**SET PROBLEM:** Repeat the listing below with every "screenshot" replaced by "image" and everything else unchanged. Leave the pictures out of your answer.
===== DATA IN THIS EXERCISE
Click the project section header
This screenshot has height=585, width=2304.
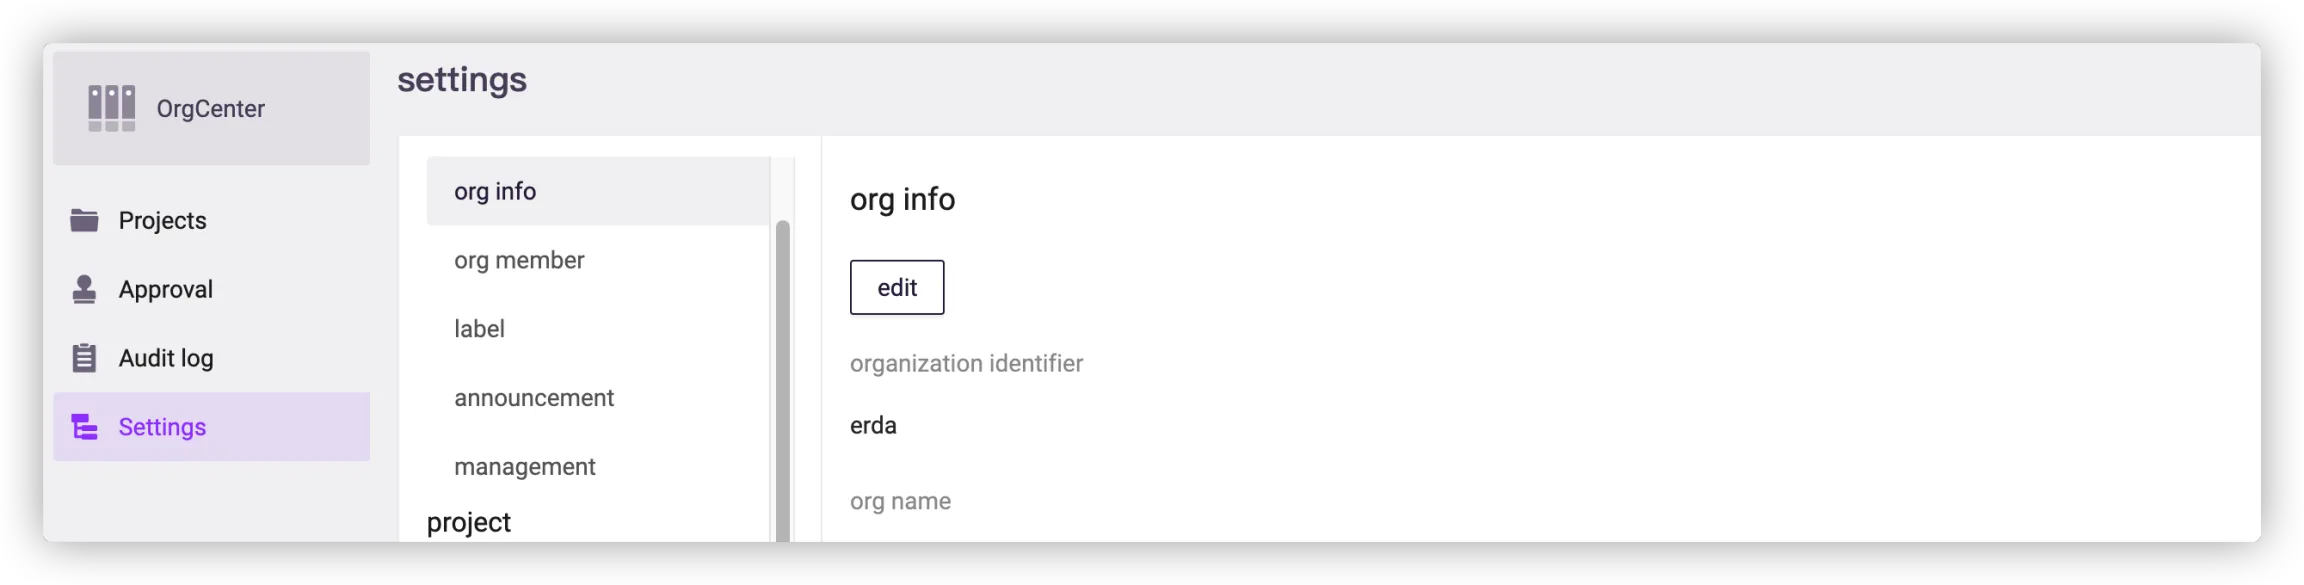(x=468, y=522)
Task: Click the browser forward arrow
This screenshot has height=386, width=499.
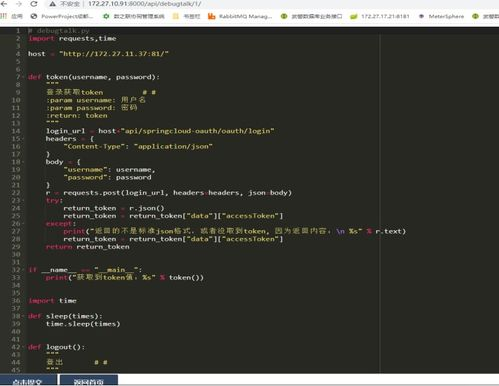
==========
**RESULT OF THIS TASK:**
Click the project section header
This image has height=585, width=2304.
(x=468, y=522)
Task: Click the browser forward arrow
This image has height=386, width=499.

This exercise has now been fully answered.